Source text →
Many couples believe that on the breakdown of a marriage their assets will be divided equally between them.  Hannah Sims, a solicitor in our family team, considers some of the circumstances when this approach is not appropriate.

An important consideration on the breakdown of a marriage is the division of joint finances following an often long period of pooled financial resources.  One commonly held view is that such assets will inevitably be split in half, with each party to the marriage receiving 50% of the total matrimonial assets.  Although the ‘equal sharing principle’ is the starting point and a fundamental principle in the consideration of matrimonial finances, there are numerous instances where such resolution is simply not appropriate.

The court’s ambition is to provide a fair outcome for both parties taking into consideration all the facts of the case.  There are a set of statutory factors that are taken into consideration.  The first consideration must always be given to the welfare of any children of the marriage.  Following this, the factors to which the court should have regard include, but are not limited to, the resources of both parties (including capital and income), the parties’ ages and earning capacities, the duration of the marriage and each parties’ reasonable needs.  It is this balancing act of each parties’ respective interests that often gives rise to a deviation from the 50:50 split.

Consider a young family where the wife has given up work to care for the three children of the marriage.  On divorce, would it be fair to leave the wife ‘high and dry’ with only a 50% share of the couple’s modest assets and no income to rely on?  Although the couple live a comfortable lifestyle, on one party’s income alone their assets will not stretch to setting up and maintaining two households.

Provided data →
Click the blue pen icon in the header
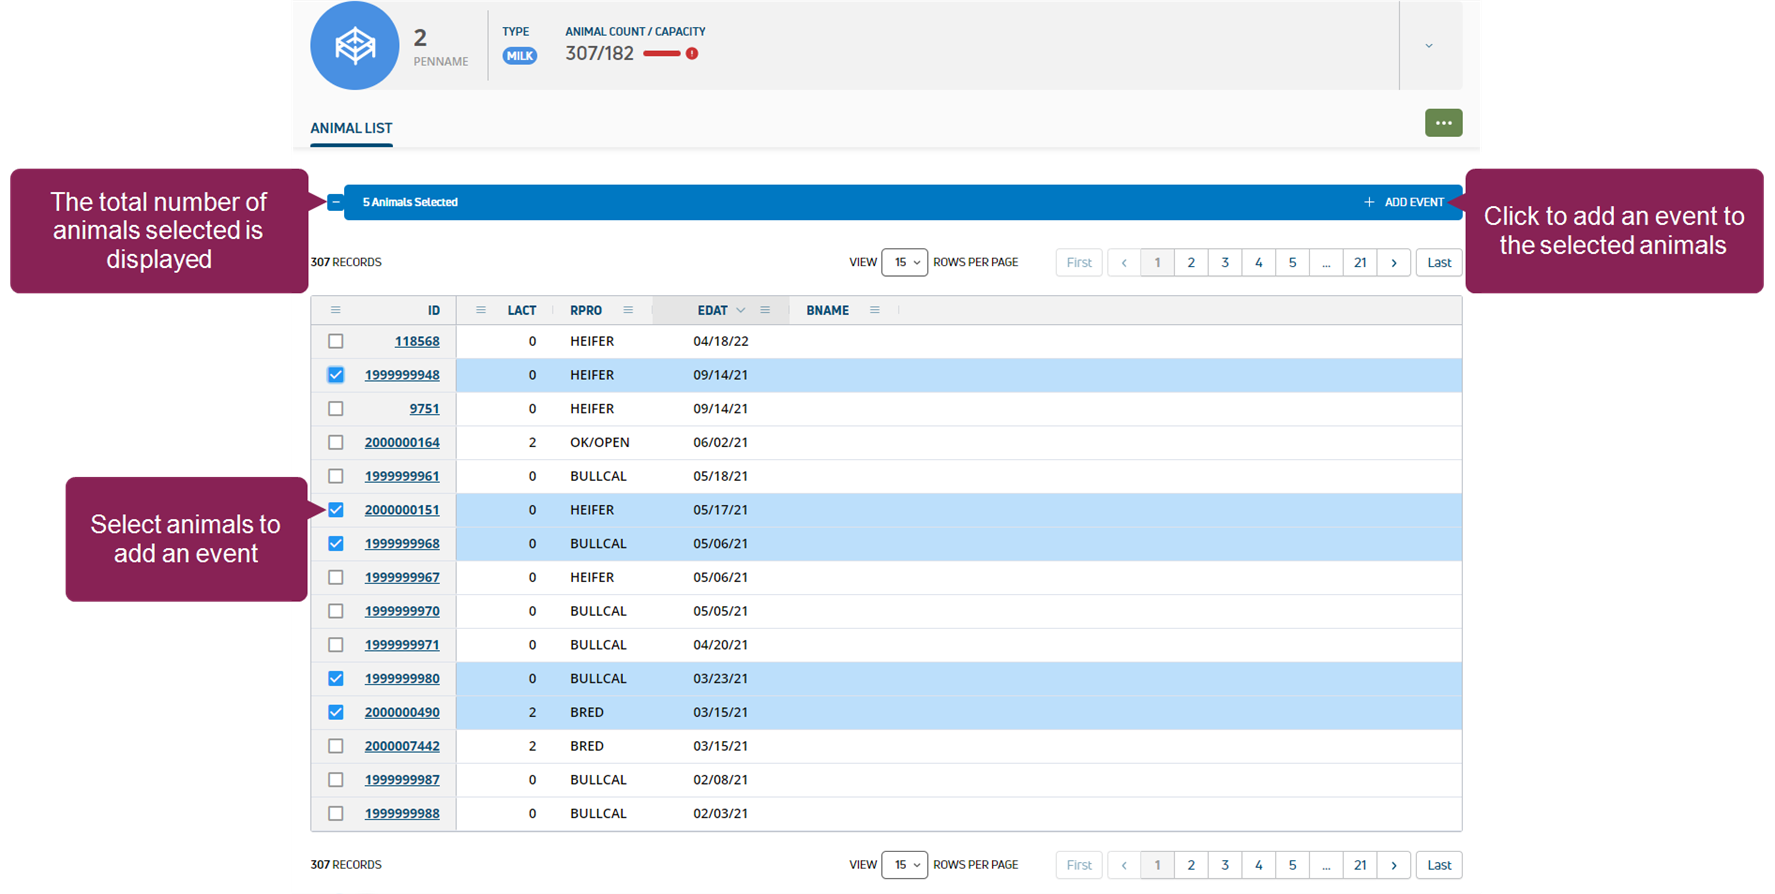 354,46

What you need to do →
A – The text on dividing assets after divorce names several factors the court should have regard to after the welfare of any children. List them, grouped as the text groups them.
B – Resume the text on dividing assets after divorce from its last sentence.
The data plays no part in what comes next.

Exercise answers →
A –
- The resources of both parties (including capital and income)
- The parties' ages and earning capacities
- The duration of the marriage
- Each party's reasonable needs

B –
In such a set of circumstances, the court’s first consideration is the welfare of the children and ensuring that they are securely and adequately housed.  This would be what is commonly referred to as a ‘needs case’.  The wife, as the primary carer for the children, has a housing need which needs to be met from the matrimonial assets.  If there is insufficient capital to provide this on only a 50% share of the assets, the courts will not hesitate in giving the wife a greater share of the pot.  It may be that, if the wife requires more than a fair proportion of the assets in order to rehouse, the husband can maintain an interest in any property purchased by the wife such interest being released to him on the youngest child of the family reaching majority; at which point the wife’s housing need is reduced.

In terms of income, it is likely the husband will have to maintain the wife at least until she has had a reasonable amount of time to become financially independent. The wife has indefinitely reduced her earning capacity in giving up her job to care for the children and this will be recognised by the courts.  Such a contribution to the family is, in the eyes of the law, equal to the financial contribution made by the earnings of the father.

Next, consider a wealthy businessman who accrued a significant amount of capital pre-marriage.  In marrying, is he really signing away 50% of this pre-acquired wealth?

In circumstances such as these, the husband may be able to argue that some of his assets are ‘non-matrimonial’ and therefore outside the pot for division.  He may be successful in ring-fencing some or all of these assets.  However, if the assets are mingled with matrimonial property, or treated as matrimonial in nature by the parties, then he may have an uphill battle in keeping his pre-acquired wealth entirely separate.  Further, if his property was treated as the matrimonial home it is likely to be deemed matrimonial, irrespective of its heritage.  The matrimonial home is considered to be at the centre of any marriage.

The same principle applies to assets acquired post-separation and to inherited wealth. Parties may argue that such assets should be kept outside the matrimonial pot.  The argument that certain assets are ‘non-matrimonial’ holds most ground in so called ‘big money’ cases where the assets available for division exceed the needs of the parties.  If the capital is required to meet reasonable needs, any argument that it is non-matrimonial will carry little weight.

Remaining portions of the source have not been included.